In the records below, find the line containing "Task: Open the", then copy that line and all lines after it, exactly, omitting every picture.
----
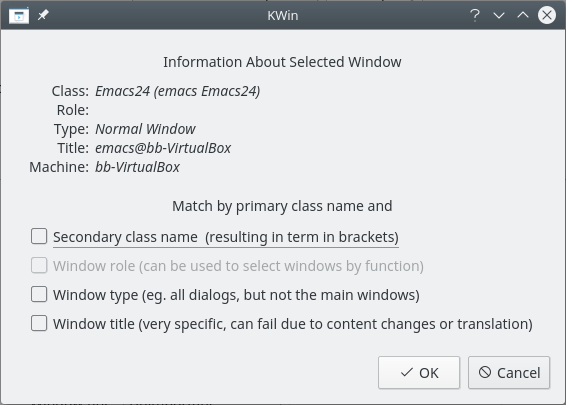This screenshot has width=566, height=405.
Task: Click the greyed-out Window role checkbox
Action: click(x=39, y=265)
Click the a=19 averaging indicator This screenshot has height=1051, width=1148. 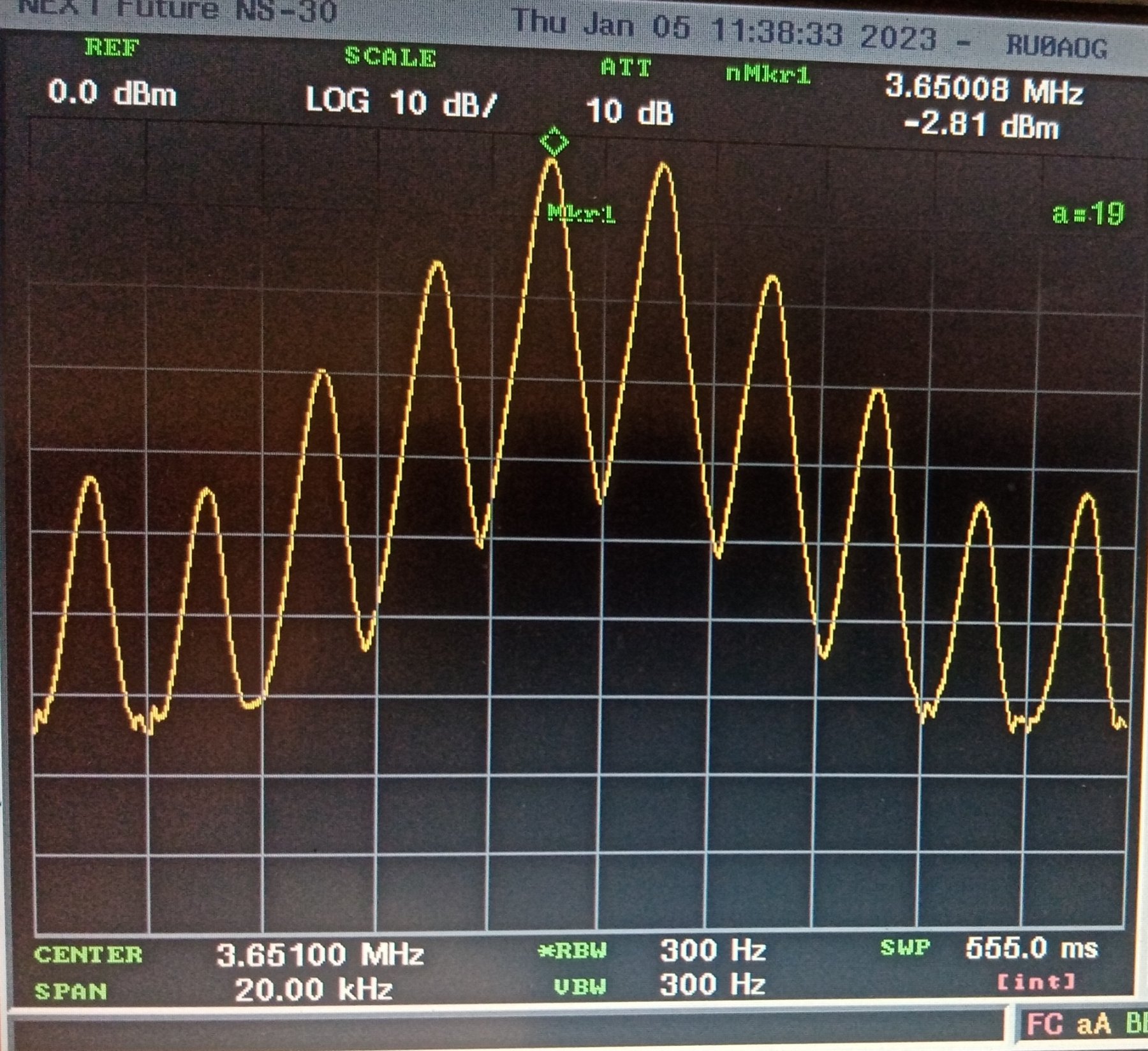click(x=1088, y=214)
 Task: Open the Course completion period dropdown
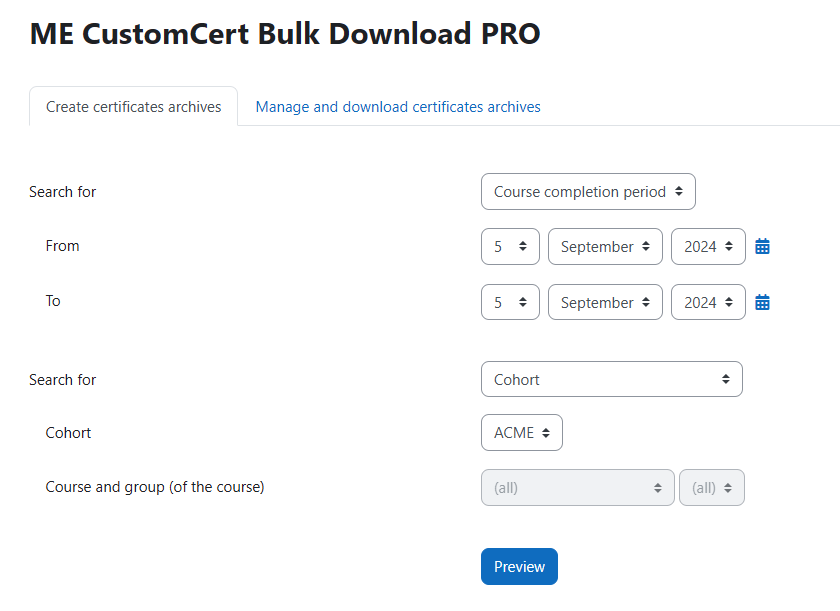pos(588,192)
----
**EXERCISE RESULT**
 Task: Open the Course completion period dropdown
pos(588,192)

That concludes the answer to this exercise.